At least one golf writer thinks Hogan's injuries dwarfed Tiger's:
http://www.timesonline.co.uk/tol/sport/golf/article4153046.ecePatrick Foster
As Tiger Woods limped his way to his fourteenth major title around the lush turf of Torrey Pines, his victory was as much over the pain in his left knee as the plucky attempts of Rocco Mediate.
Reeling from his second operation on the joint in five years, Woods was visibly affected by the after-effects of arthroscopic surgery barely nine weeks ago. “The upside is that I have been through this process before and know how to handle it,” he said at the time.
For all the hobbling and grimacing, however, Woods is not the first to land the US Open after coming back from surgery. Fifty-eight years ago, Ben Hogan, the Texan and one of the all-time greats of the game, stunned the world by emerging victorious at the tournament 16 months after a serious car crash.
The injuries that Hogan was carrying, however, make Woods's knee look like a chipped fingernail. In February 1949, Hogan was travelling in a car away from a tournament in Phoenix, Arizona, to Fort Worth, Texas, when through the morning fog a Greyhound bus smashed into their vehicle.

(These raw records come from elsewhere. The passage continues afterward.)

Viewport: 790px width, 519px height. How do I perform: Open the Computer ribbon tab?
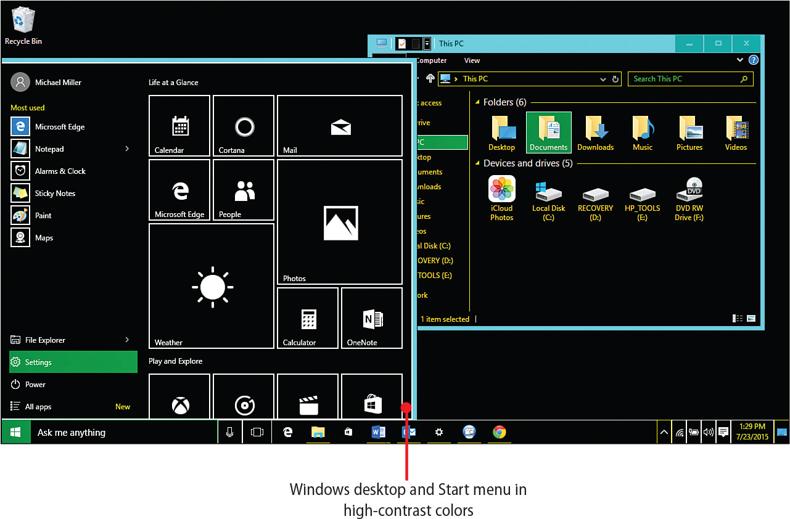point(430,60)
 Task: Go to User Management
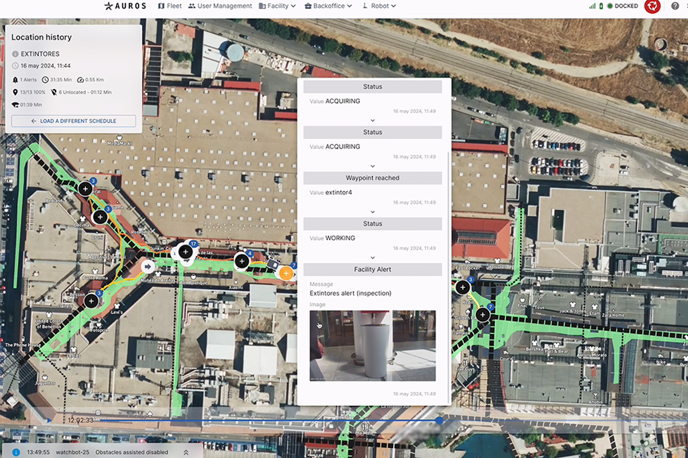point(220,6)
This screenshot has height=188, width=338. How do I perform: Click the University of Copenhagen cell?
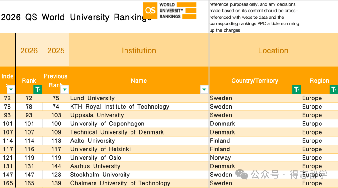tap(107, 124)
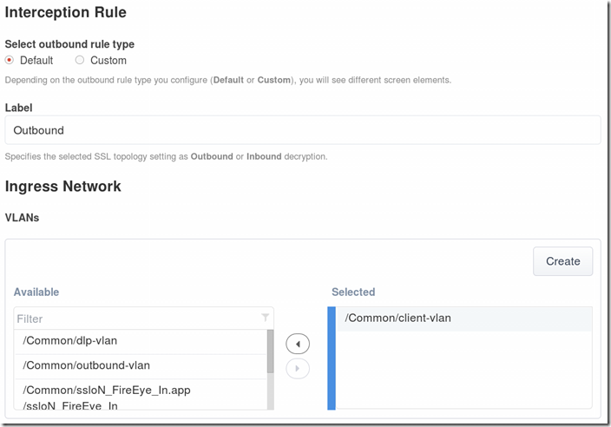
Task: Click empty area in the Selected list
Action: point(463,373)
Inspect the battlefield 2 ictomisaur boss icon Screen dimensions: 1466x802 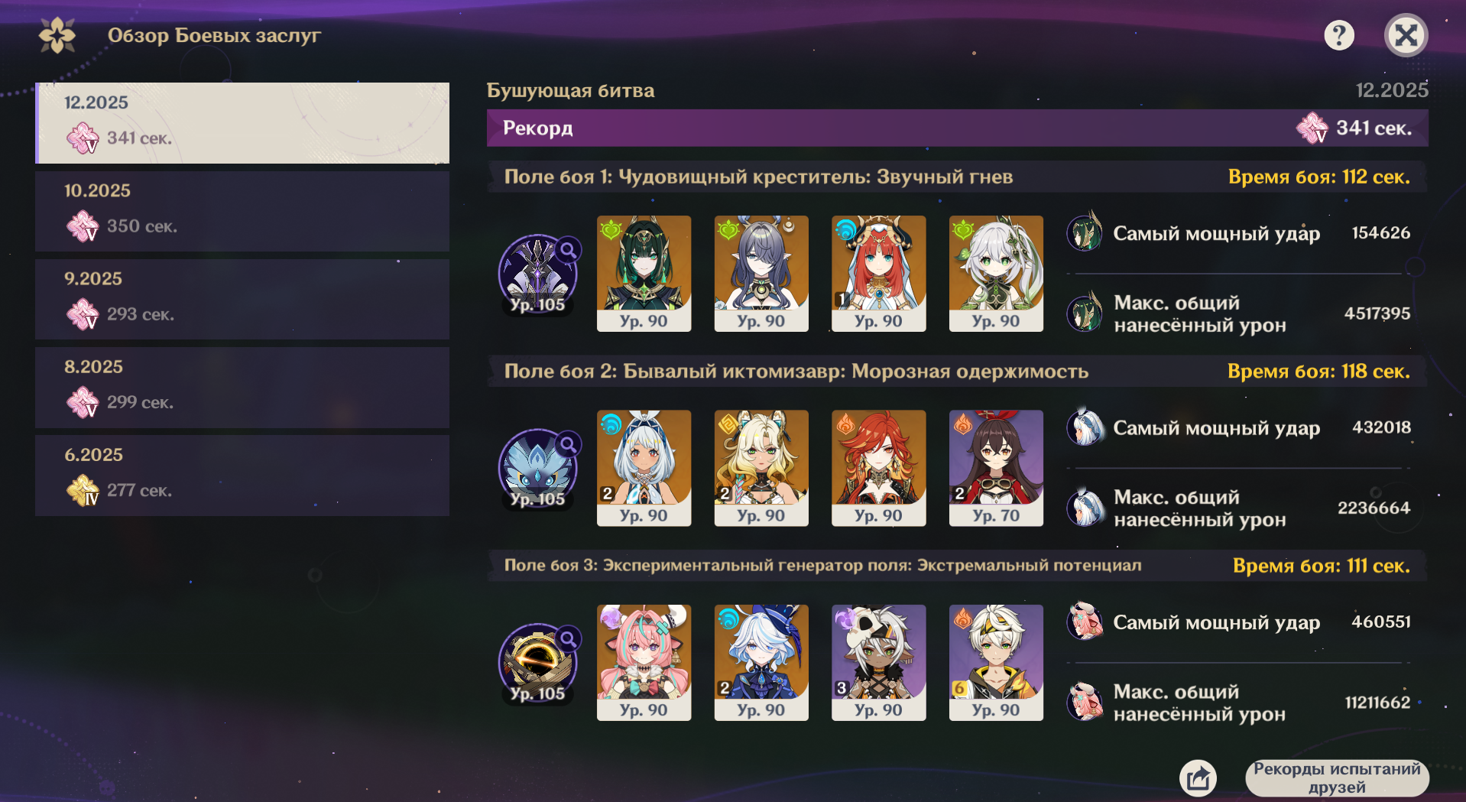tap(537, 468)
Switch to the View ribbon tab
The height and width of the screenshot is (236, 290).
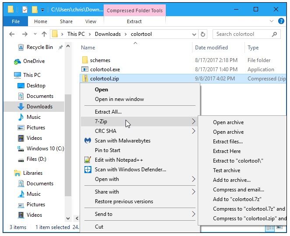(91, 21)
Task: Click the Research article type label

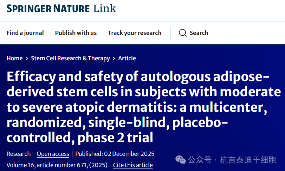Action: pyautogui.click(x=19, y=154)
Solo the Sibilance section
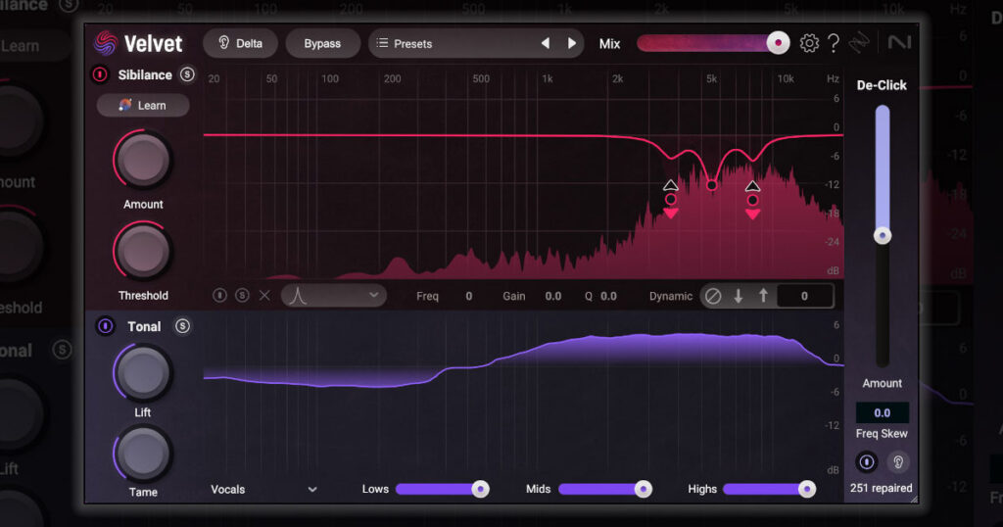Image resolution: width=1003 pixels, height=527 pixels. coord(187,74)
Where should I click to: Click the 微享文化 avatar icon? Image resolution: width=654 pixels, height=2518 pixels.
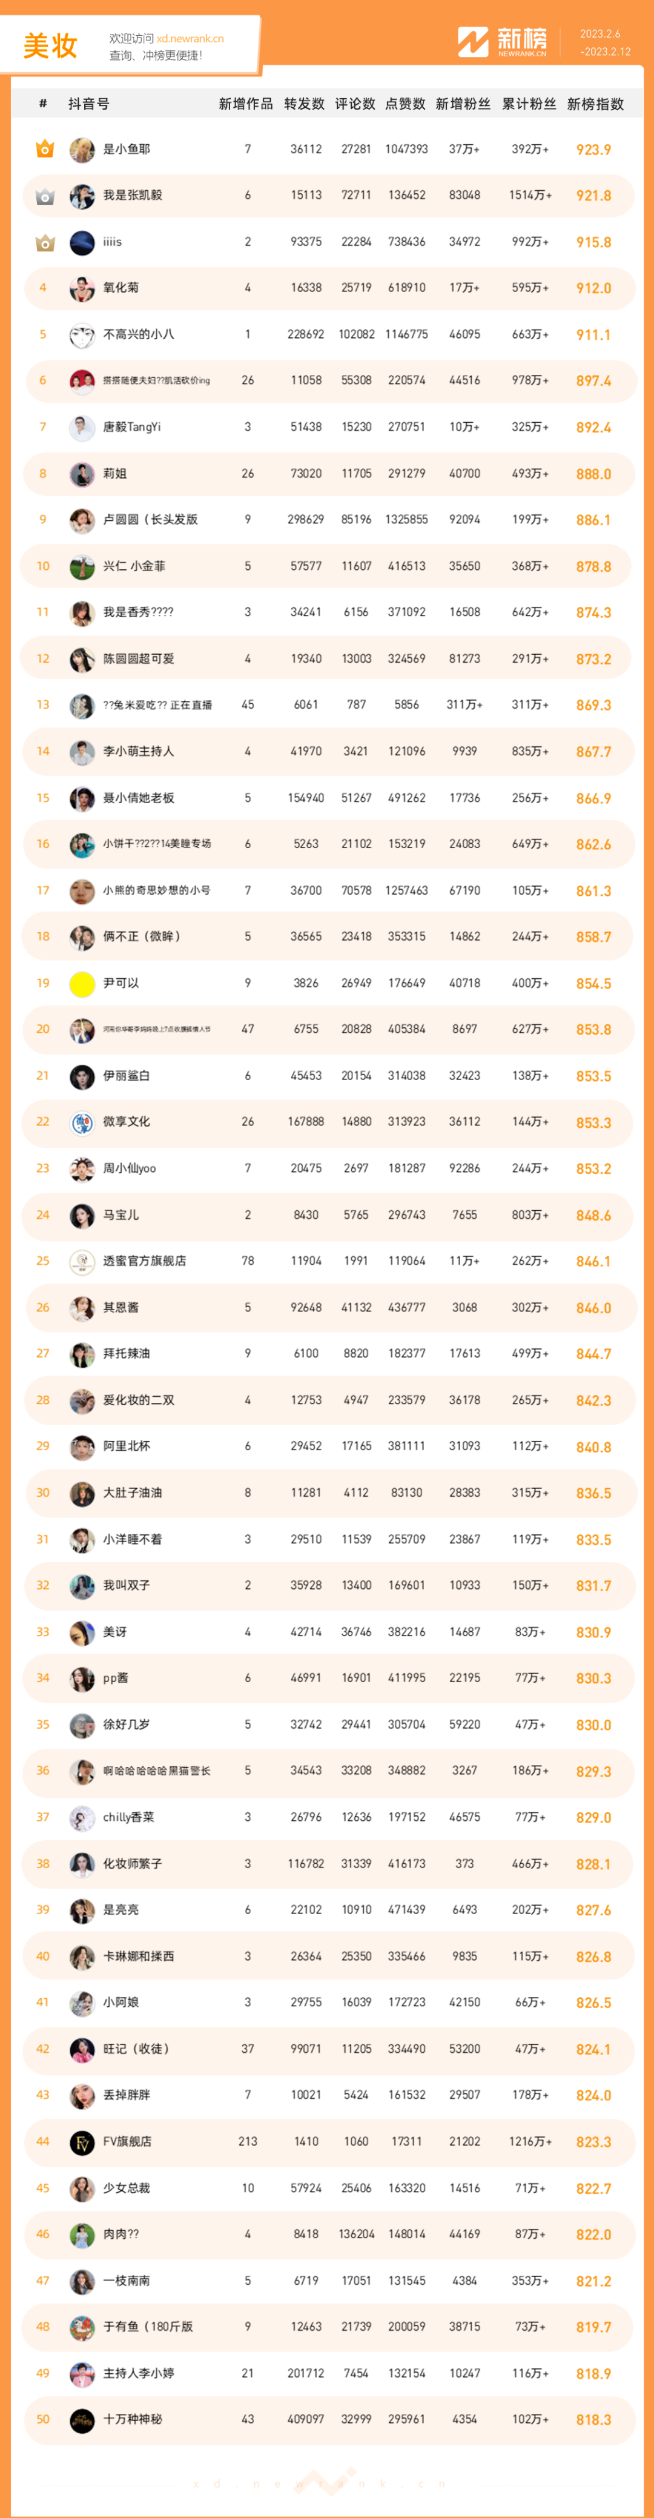tap(82, 1122)
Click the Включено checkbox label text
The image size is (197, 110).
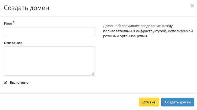point(19,82)
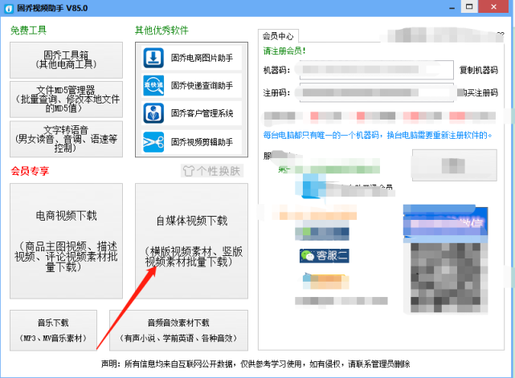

Hogan threw himself across the lap of his wife, Valerie, taking the brunt of the collision and, it is generally accepted, saving her life.
Her husband, however, was left with a double fracture of the pelvis, a broken collarbone, a deep gash above his left eye, broken ribs, a mangled ankle, damaged bladder, a blood clot to the right lung, another in the left leg, as well as horrific cuts and bruises.
It took more than an hour to free Hogan from the wreckage, with the Associated Press issuing his obituary to every newspaper in the land. The only surgeon his wife thought could save him was in New Orleans, where storms had grounded all commercial aircraft. In the end, the US Air Corps gave permission for a training flight to ferry the doctor to him. Charlie Bartlett, a golf writer at the time, saw Hogan at his bedside, and wrote: “Here was a gaunt, wisp of a man. Frankly, I wondered whether Ben would ever walk again.”
Walk again he did. His return to the sport, 11 months after his accident, at the Los Angeles Open counts as one of the most amazing comebacks of all time. His legs had to be bandaged every day and he was in obvious pain, yet took second place after losing in a play-off to Sam Snead.
However, it was in the 1950 US Open that Hogan gave his greatest performance when, having to play 36 holes in one day for the first time since his accident, he parred the 18th to force a play-off after recording bogeys at 15 and 17. Needing plenty of rest that night, he returned to the course rejuvenated and shot a one-under par 69 to finish four strokes ahead of Lloyd Mangrum and six ahead of George Fazio.
Tiger was interviewed by ESPN's Kenny Mayne today and said that he did not feel pain on every swing and never knew when it would be there. Taking nothing away from his achievement but compare that to Hogan's difficulty in even walking and winning the Open, in the heat, playing 36 on Saturday and 17 in a playoff the following day.